La contrainte sera donc annulée à hauteur de la dette totale prescrite de (4.686 + 6.180 + 5.154) 16.020 euros, et validée pour le montant réduit de (51.322 – 16.020) 35.302 euros.
Sur les mesures de fin de jugement :
Conformément à l’article 696 du code de procédure civile, Madame [G] [J], qui succombe essentiellement à l’instance, sera condamnée aux dépens, incluant les frais de signification de la contrainte.
La solution apportée au litige commande de ne pas faire application de l’article 700 du code de procédure civile.
Par application de l’article R. 133-3 du code de la sécurité sociale, la présente décision est assortie de l’exécution provisoire de droit.
PAR CES MOTIFS
Le tribunal judiciaire de Saint-Denis de La Réunion, statuant publiquement par jugement contradictoire et rendu en premier ressort, mis à disposition au greffe,
DECLARE recevable l’opposition à la contrainte émise par la caisse générale de sécurité sociale de La Réunion le 4 avril 2023 pour le recouvrement de la somme de 51.322 euros au titre des cotisations et contributions sociales personnelles du travailleur indépendant, et majorations du 4ème trimestre 2017, des 1er, 2ème, 3ème et 4ème trimestres 2018, et des 1er, 2ème, 3ème et 4ème trimestres 2019 et signifiée à Madame [G] [J] le 11 avril 2023 ;
ANNULE la contrainte pour cause de prescription de l’action civile en recouvrement des cotisations et majorations de retard y visées à hauteur de la somme totale de 16.020 euros ;
REJETTE le moyen tiré de la prescription de l’action civile en recouvrement du surplus des cotisations et majorations de retard visées par la contrainte ;
CONDAMNE Madame [G] [J] à payer à la caisse générale de sécurité sociale de La Réunion la somme de 35.302 euros au titre des cotisations et majorations de retard des 3ème et 4ème trimestres 2018, et des 1er, 2ème, 3ème et 4ème trimestres 2019, et la somme de 87,30 euros au titre des frais de signification de la contrainte ;
REJETTE le surplus des demandes ;
DIT n’y avoir lieu à application des dispositions de l’article 700 du code de procédure civile ;
CONDAMNE Madame [G] [J] aux dépens de l'instance ;
RAPPELLE que l’exécution provisoire est de droit.

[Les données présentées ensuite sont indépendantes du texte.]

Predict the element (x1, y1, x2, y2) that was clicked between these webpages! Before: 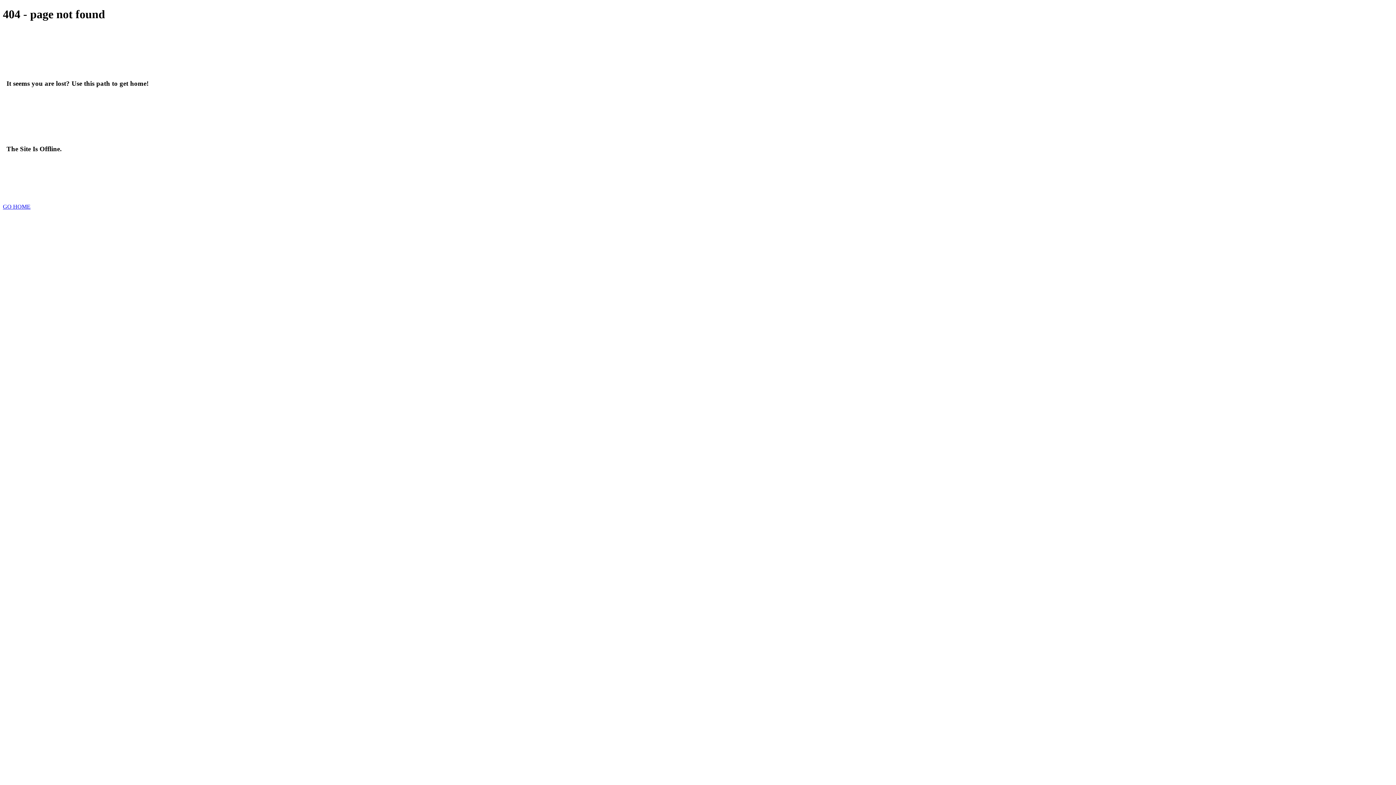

Ainsi jugé et prononcé par mise à disposition du jugement au greffe du pôle social du tribunal judiciaire de Saint-Denis de La Réunion, le 21 août 2024, les parties en ayant été préalablement avisées dans les conditions prévues au deuxième alinéa de l’article 450 du code de procédure civile, la minute étant signée par la présidente et la greffière.